More than 40 expressions connected with viticulture are mentioned in the Bible and talmudic literature. Isaiah's song about the vineyard (Isa. 5) gives a detailed account of the different stages from its planting to the harvesting of the grapes: first the soil is dug up and the large stones are removed and used for the fence. Then the shrubs and thorns growing in the uncultivated field are cut down and used as "the hedge" of the fence; the fence protects the vineyard from being "trodden down" by cattle, and the hedge prevents goats from jumping over the fence. Next the field is cleared of small stones, which are put on top of the hedge, and all is ready for planting the sapling vines. The soil between the rows of vines is hoed, and at the end of the summer the branches are pruned. After three to four years, with the approach of the first vintage, the owner of the vineyard hews out a vat, and its stones are used to build a tower for watching over the vineyard during the vintage. Isaiah apparently describes a nonirrigated vineyard that awaits the rains of heaven (ibid. 5:6). The vine responds well to irrigation, flourishing particularly near fountains (Gen. 49:22; Ezek. 19:10).

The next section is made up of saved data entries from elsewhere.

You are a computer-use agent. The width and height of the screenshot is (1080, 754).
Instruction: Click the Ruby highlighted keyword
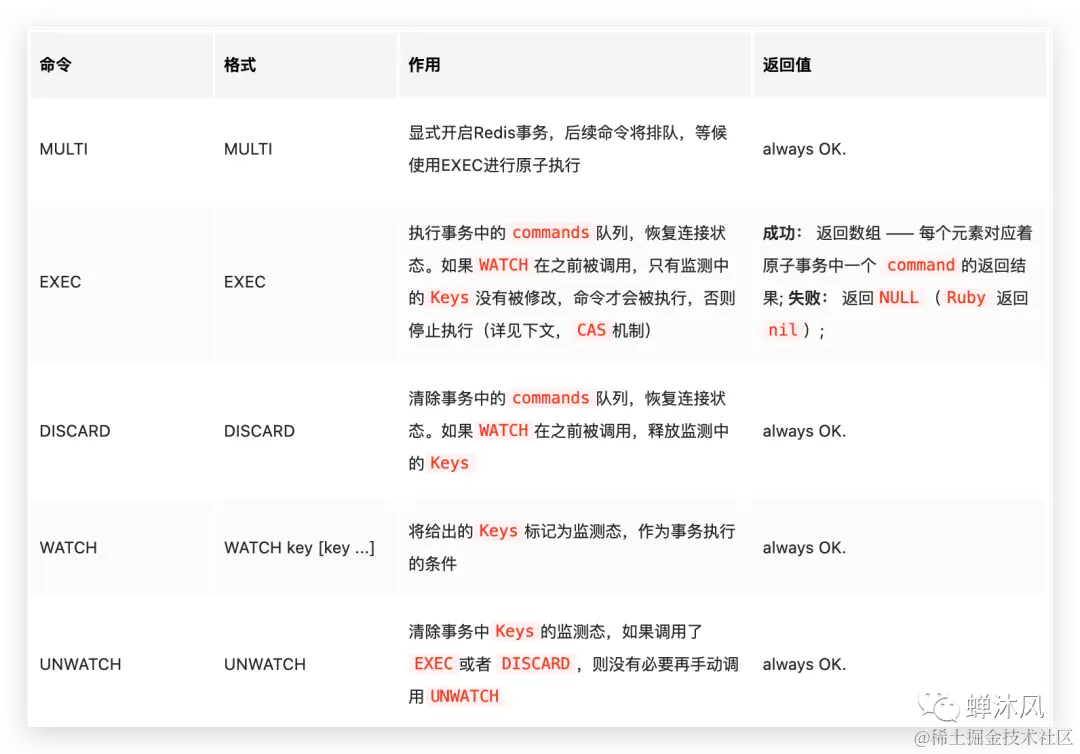pos(965,297)
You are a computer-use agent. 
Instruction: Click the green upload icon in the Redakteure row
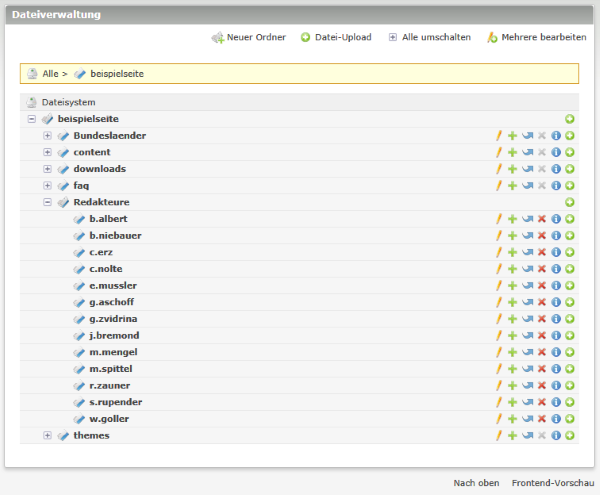tap(570, 202)
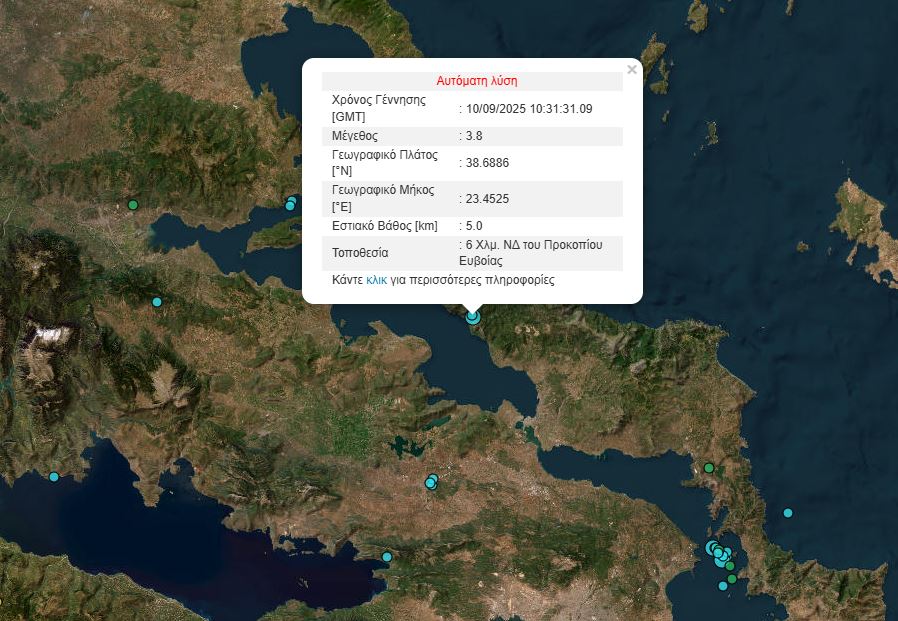Click the green earthquake marker near Thiva
This screenshot has height=621, width=898.
tap(133, 205)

The vine referred to in the Bible and in talmudic literature is the cultivated one, Vitis vinifera. In the region of Ereẓ Israel the wild vine does not grow, although in various places in Israel, especially near springs, such as Tel Dan and Naḥal Ammud in Galilee, seeds of the cultivated vine have sprouted and grow wild climbing trees. Various strains of vines, some local, others imported, are grown in Israel. In Samaria and on Mount Ephraim nonirrigated wine grapes, and in other regions of the country mostly irrigated and trellised eating grapes, are grown.

bibliography:

Loew, Flora, 1 (1926), 49–189; J. Feliks, Olam ha-Ẓome'aḥ ha-Mikra'i (19682), 17–24.